Ao longo dos anos, o hábito de escrever foi lentamente caindo em desuso, até que uma inesperada reviravolta da tecnologia trouxe o costume de volta. Mas ele não era mais o mesmo. O computador e a internet reacenderam a comunicação com o outro por meio da palavra escrita. E-mails, programas de troca instantânea de mensagens, como o MSN, e os blogs (espécie de diários virtuais) são os mais usados pelos que preferem escrever a falar ao telefone. Mas será que eles substituem a carta? “Eu não acredito nisso”, responde categórica a professora Munira H. Mutran, do Departamento de Letras Modernas da Faculdade de Filosofia, Letras e Ciências Humanas (FFLCH) da Universidade de São Paulo (USP). “O e-mail é mais para informar alguma coisa, rapidamente. Eu continuo mandando cartas para os meus amigos, manuscritas.” A discussão, porém, não fica somente no gosto por esse ou aquele meio de diálogo.
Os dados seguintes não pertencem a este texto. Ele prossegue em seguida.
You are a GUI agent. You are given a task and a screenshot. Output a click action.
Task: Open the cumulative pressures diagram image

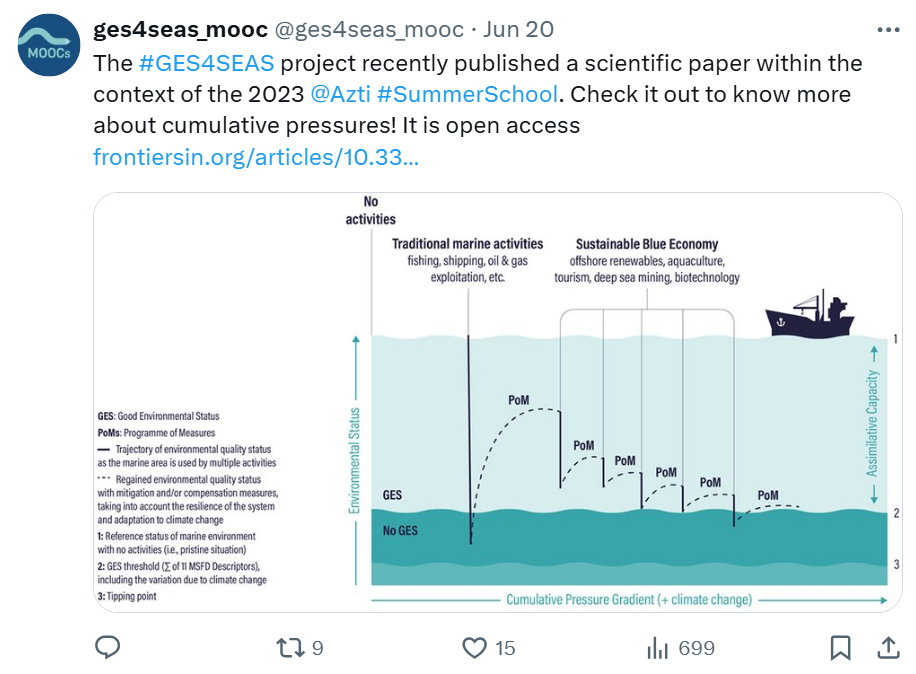pos(498,401)
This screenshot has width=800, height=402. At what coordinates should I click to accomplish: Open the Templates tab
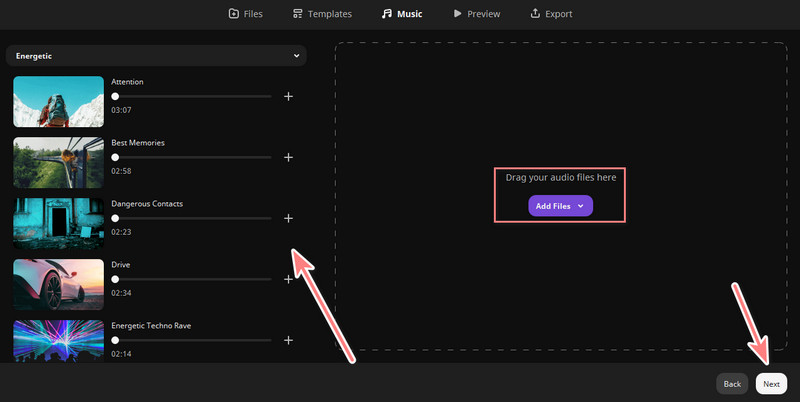click(322, 14)
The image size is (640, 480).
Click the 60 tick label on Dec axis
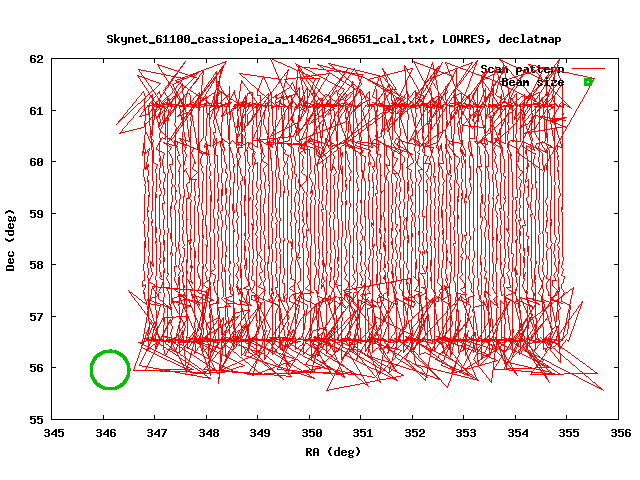(x=36, y=161)
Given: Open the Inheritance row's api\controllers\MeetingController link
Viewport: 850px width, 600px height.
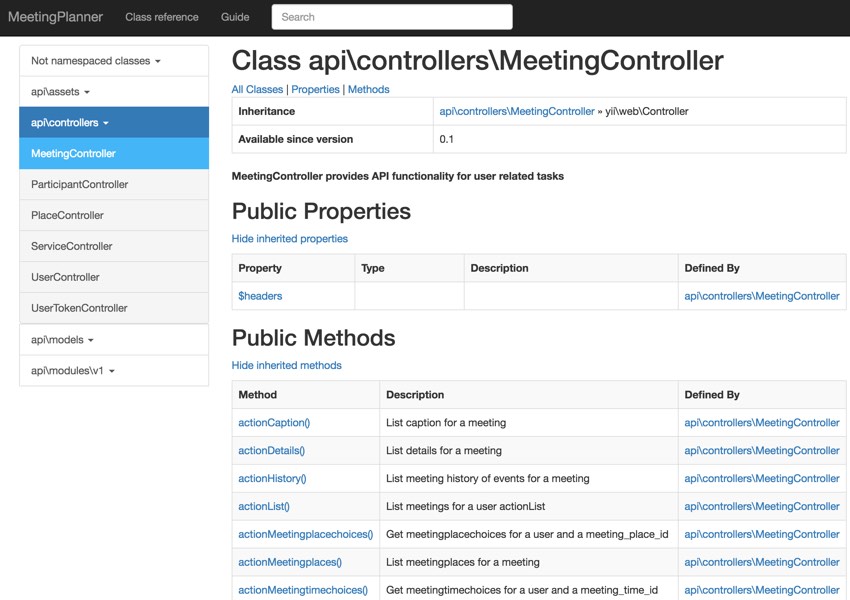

Quando se coloca a questão do ponto de vista do registro histórico por meio de cartas e demais manuscritos, que representantes terá a era que abolir o papel? “Dentro dessa relação entre a escrita manual e escrita no computador, é importante a gente ver o que a crítica genética nos ensina”, recomenda o professor de teoria literária Roberto Zular, da FFLCH-USP. “Quanto nós somos determinados pelos processadores de texto que usamos? Hoje, por exemplo, a regra da maioria dos escritores é não revisar sua produção no computador. Eles imprimem, fazem suas alterações na impressão e voltam ao monitor.” O que se espera é que, de fato, todos sigam essa regra. Caso contrário, ficará difícil, no futuro, decifrar o nosso tempo sem o auxílio dos nossos rascunhos.
O caminho inverso
A literatura se apropria do clima de intimidade gerado pela troca de correspondências para contar histórias memoráveis
Por um lado, as cartas trocadas por escritores e intelectuais no passado, quando reunidas em livros, nos oferecem o prazer e a surpresa de uma boa ficção. No entanto, por outro, algumas obras famosas lançaram mão dos recursos do gênero epistolar para construir a fantasia. É o caso de Ligações Perigosas, romance do século 18, publicado em 1782 e o único do francês Pierre Choderlos de Laclos (1741-1803) – que o diretor inglês Stephen Frears transpôs para as telas do cinema em 1988 – e de Werther, que o alemão Johann Wolfgang von Goethe escreveu em 1774. Em ambos, o enredo não se apresenta na forma de uma história contada por um narrador. No lugar disso, cartas fictícias vão criando, uma a uma, o cenário. “Nesses casos, a carta ganha um estatuto ficcional”, explica Roberto Zular, professor de teoria literária da Faculdade de Filosofia, Letras e Ciências Humanas (FFLCH) da Universidade de São Paulo (USP). “O romance, em boa parte, se constitui desde o século 18, fazendo com que as práticas de escrita ganhem o estatuto ficcional. E colocar as cartas como parte de um romance é dar a elas esse estatuto. O que bagunça um pouco a clara diferença que existia entre o campo da correspondência e o da ficção.” Segundo Zular, uma das principais características de um romance que se utiliza desse gênero é que o leitor se insere no enredo como se fosse uma terceira pessoa. “Como se aquilo não estivesse destinado a ele”, retoma o professor. “Quem lê tem de ir construindo a situação a partir da relação entre os personagens e as cartas que passam a circular. E não há um narrador, mas vários, que são as pessoas que escrevem as cartas.”